→ **Text segment**:
····················

Chicago public school educators and activists rallied Monday afternoon to support teachers who have refused to administer the Illinois Standards Achievement Test (ISAT) and parents who have opted their students out of the exam.
Toting signs reading “More teaching, less testing” and “Stop bullying parents and students”, the group urged district officials to not retaliate against any parents, students or teachers who have decided to opt out of the ISAT, which began last week and runs through Friday. The protest was held outside the Chicago Public Schools’ (CPS) Network 7 office, which is in charge of schools in Pilsen and Little Village.
Educators at two schools, Thomas Drummond Elementary School and Maria Saucedo Scholastic Academy, are boycotting the ISAT, despite a stern letter from CPS CEO Barbara Byrd-Bennett stating that teachers who refuse to give the test could lose their education certification.

····················

→ **Written request 1**: From the passage on the ISAT protest, extract the part that begins at "Chicago public school educators" and stops after "of the exam.".
→ **Written request 2**: According to the ISAT protest passage, which groups of people did the rally urge district officials not to retaliate against?
→ **Written request 3**: Carry on the ISAT boycott article past its final sentence.

→ **Supplied information**:
····················

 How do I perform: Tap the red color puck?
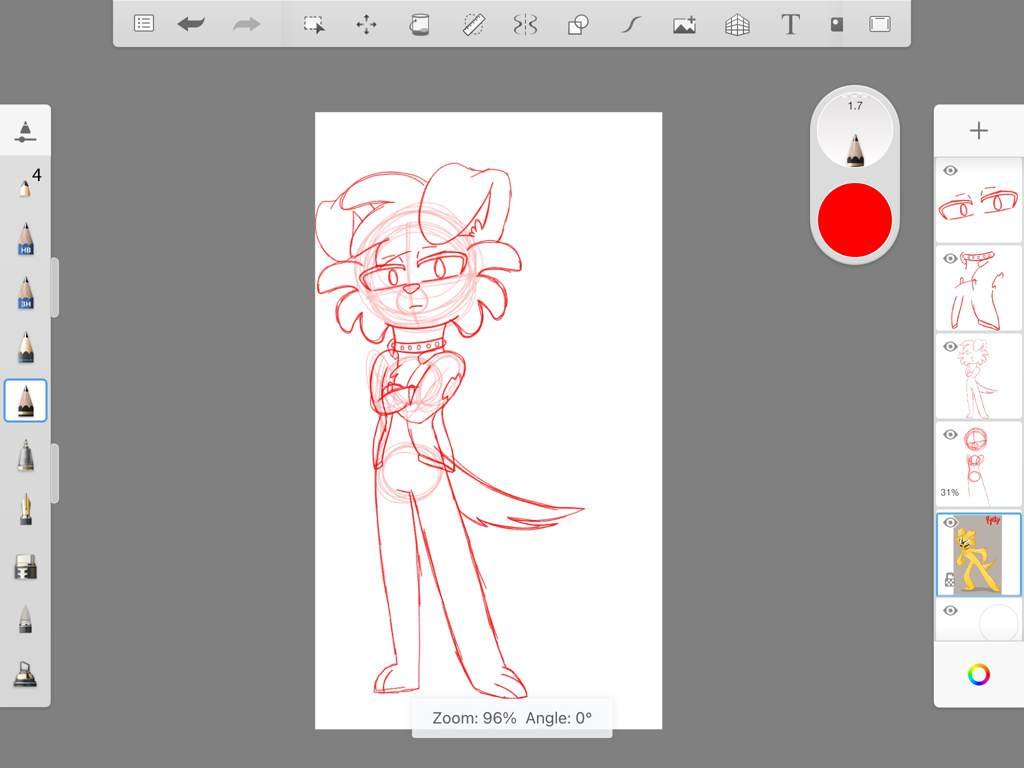854,219
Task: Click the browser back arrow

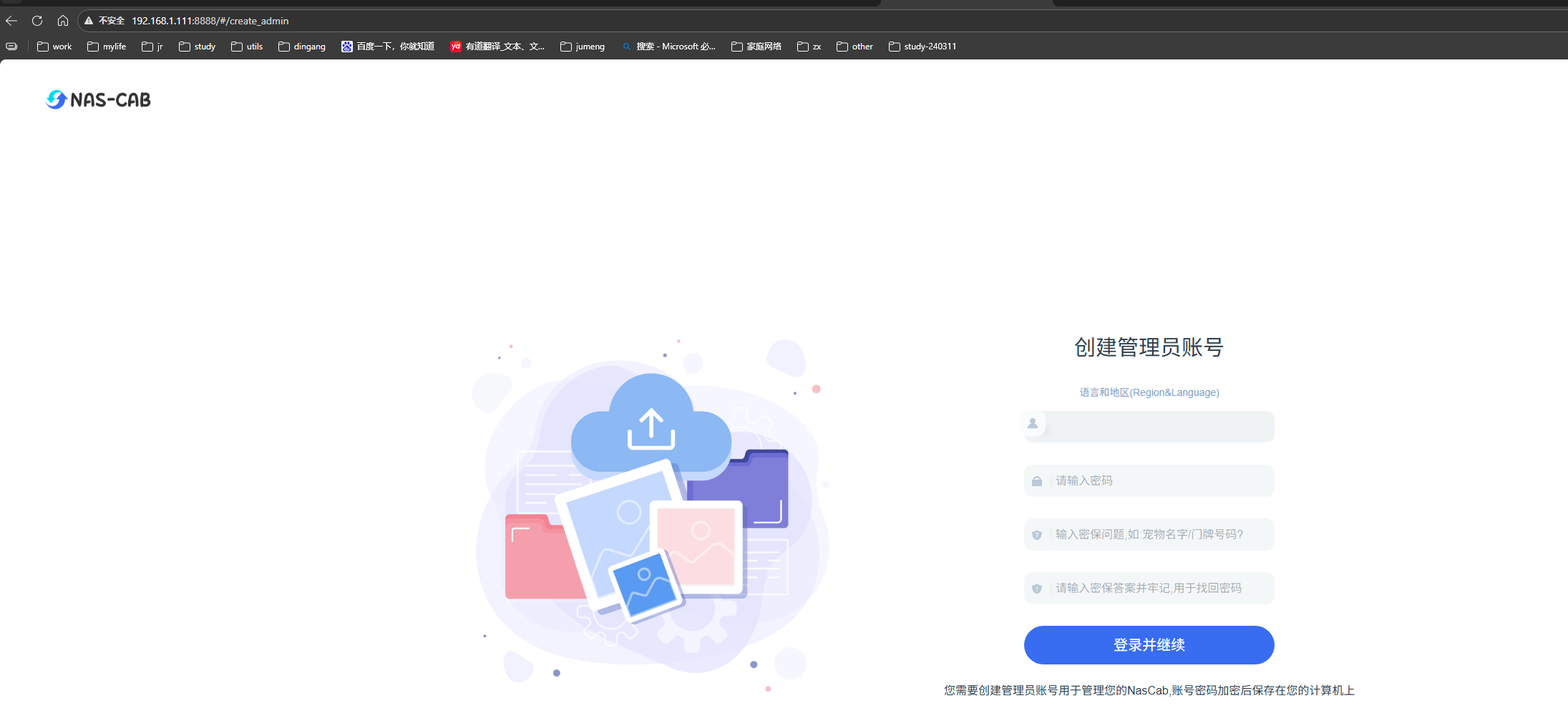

····················

→ **Task response 1**:
Chicago public school educators and activists rallied Monday afternoon to support teachers who have refused to administer the Illinois Standards Achievement Test (ISAT) and parents who have opted their students out of the exam.

→ **Task response 2**: Parents, students and teachers

→ **Task response 3**:
Chicago Teachers Union (CTU) organizer Noreen Gutekanst said district officials have also threatened teachers who boycott the ISAT with disciplinary actions “up to and including termination. “
“The teachers who took this position, and the parents who took this position, are doing this because they want to teach,” Gutekanst stressed. “The mayor said he wanted to have a longer instructional day, and he wanted to have more learning time, and these teachers are saying, ‘Let us teach. We don’t want testing all the time.’ So which way does he want to have it? Does he want to fire all these folks because they want to teach?”
Organizers said some 1,500 students at more than 80 schools across the city have opted out of the ISAT, which is administered to third through eighth graders.
In many schools, students who have opted out of the exam have been sent to rooms where testing is not taking place. The students are either “forced to sit and stare” or read quietly by themselves, Gutekanst said. Teachers who have boycotted the exam have not been permitted to teach lessons to students who have opted out, she said.
But even so, some teachers who have refused to give the test said they are teaching lessons to students who have been opted out of the exam.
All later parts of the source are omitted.